WORK ORDER:
Pull every line containing "chevron" from the listing.

RECORDS FOR THIS EXERCISE:
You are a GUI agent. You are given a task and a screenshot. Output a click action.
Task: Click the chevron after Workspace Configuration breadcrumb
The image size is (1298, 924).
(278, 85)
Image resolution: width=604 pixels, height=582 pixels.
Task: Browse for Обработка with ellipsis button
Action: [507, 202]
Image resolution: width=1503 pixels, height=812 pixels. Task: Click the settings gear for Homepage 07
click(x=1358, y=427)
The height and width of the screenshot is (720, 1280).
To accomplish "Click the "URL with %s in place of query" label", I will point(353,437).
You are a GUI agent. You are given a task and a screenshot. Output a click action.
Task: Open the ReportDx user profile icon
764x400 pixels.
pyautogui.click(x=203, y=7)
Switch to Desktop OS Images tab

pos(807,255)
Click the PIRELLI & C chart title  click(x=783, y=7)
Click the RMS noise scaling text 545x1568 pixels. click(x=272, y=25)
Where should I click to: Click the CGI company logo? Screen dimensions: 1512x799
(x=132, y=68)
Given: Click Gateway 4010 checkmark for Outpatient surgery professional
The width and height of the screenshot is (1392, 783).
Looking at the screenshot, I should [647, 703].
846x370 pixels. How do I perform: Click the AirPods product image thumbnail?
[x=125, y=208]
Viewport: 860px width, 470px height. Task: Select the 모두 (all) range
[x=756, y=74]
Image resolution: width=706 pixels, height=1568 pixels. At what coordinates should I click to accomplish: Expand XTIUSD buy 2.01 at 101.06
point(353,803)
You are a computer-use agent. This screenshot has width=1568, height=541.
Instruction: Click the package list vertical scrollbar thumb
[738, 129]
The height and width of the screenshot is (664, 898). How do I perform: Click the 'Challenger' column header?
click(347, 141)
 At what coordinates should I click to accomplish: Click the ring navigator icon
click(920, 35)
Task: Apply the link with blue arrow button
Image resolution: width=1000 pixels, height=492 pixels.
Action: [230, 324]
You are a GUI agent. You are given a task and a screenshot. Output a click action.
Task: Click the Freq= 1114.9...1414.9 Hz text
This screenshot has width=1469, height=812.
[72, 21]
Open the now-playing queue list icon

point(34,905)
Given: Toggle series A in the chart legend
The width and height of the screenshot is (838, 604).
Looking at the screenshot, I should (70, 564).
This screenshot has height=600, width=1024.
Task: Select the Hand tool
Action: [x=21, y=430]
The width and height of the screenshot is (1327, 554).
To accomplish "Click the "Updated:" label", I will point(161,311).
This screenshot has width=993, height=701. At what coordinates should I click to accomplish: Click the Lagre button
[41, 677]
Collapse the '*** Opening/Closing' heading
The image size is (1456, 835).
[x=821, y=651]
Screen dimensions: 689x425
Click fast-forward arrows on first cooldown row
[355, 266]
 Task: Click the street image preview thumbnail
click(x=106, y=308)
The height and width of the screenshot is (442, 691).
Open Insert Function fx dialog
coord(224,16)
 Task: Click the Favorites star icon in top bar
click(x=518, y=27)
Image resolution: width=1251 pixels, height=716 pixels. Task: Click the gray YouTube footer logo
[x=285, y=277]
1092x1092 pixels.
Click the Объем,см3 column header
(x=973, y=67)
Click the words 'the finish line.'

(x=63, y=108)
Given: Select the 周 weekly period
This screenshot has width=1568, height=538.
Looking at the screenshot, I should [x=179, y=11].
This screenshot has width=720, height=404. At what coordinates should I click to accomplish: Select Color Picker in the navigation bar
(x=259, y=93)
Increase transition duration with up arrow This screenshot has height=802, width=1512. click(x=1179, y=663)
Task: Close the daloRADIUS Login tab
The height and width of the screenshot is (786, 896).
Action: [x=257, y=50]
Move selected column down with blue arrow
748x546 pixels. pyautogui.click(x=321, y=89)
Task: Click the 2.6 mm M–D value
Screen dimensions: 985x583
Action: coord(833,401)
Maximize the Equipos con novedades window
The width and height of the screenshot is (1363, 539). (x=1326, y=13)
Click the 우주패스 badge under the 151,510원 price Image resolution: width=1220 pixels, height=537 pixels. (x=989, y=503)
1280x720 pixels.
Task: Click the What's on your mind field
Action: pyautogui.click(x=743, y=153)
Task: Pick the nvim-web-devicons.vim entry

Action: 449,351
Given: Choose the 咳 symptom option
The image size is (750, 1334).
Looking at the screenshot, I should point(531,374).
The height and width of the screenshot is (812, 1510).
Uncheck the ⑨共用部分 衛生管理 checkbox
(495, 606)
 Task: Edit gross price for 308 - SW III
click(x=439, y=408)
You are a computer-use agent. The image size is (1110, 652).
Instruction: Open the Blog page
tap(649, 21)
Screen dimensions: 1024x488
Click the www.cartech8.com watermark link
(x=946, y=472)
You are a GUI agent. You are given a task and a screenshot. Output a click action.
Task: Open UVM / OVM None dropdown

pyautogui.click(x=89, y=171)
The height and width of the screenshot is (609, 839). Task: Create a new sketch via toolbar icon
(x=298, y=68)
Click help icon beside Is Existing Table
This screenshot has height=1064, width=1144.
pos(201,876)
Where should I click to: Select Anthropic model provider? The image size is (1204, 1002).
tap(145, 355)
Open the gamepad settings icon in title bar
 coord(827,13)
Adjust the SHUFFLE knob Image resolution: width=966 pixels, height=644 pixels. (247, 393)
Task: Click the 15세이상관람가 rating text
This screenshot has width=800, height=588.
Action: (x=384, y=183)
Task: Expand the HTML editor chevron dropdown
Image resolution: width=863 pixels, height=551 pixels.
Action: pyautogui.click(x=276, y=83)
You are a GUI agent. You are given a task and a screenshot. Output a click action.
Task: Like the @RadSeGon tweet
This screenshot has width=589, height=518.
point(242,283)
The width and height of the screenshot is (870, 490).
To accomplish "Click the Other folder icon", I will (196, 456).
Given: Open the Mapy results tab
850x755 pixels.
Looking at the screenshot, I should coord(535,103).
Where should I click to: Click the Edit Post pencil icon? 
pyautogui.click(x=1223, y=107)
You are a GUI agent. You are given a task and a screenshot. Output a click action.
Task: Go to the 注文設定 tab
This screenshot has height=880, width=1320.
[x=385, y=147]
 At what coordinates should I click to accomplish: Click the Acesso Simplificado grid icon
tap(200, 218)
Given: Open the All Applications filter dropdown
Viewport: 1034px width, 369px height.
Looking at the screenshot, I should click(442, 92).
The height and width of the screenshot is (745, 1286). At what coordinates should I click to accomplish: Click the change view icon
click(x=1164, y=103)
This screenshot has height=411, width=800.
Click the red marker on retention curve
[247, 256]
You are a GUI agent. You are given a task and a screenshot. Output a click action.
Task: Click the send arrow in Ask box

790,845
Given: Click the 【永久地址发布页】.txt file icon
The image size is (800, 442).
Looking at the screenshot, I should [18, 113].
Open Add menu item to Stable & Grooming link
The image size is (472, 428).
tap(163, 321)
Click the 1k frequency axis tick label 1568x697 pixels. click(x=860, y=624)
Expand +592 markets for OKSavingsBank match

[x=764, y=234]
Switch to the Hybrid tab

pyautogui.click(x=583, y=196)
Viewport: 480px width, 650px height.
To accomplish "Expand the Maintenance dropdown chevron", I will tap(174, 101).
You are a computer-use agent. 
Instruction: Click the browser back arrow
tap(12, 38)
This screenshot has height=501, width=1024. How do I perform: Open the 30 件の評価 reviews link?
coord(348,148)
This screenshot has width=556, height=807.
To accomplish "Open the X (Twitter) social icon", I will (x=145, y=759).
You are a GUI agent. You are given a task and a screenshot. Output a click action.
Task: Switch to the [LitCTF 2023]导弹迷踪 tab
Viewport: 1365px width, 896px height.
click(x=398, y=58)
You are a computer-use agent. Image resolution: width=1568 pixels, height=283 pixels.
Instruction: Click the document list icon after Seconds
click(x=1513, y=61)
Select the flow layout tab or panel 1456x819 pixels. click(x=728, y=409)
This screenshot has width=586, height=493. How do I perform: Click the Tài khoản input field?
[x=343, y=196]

TASK SOLUTION:
Task: Click the chevron after Workspace Configuration breadcrumb
Task: Expand the HTML editor chevron dropdown
To accomplish "Expand the Maintenance dropdown chevron", I will tap(174, 101).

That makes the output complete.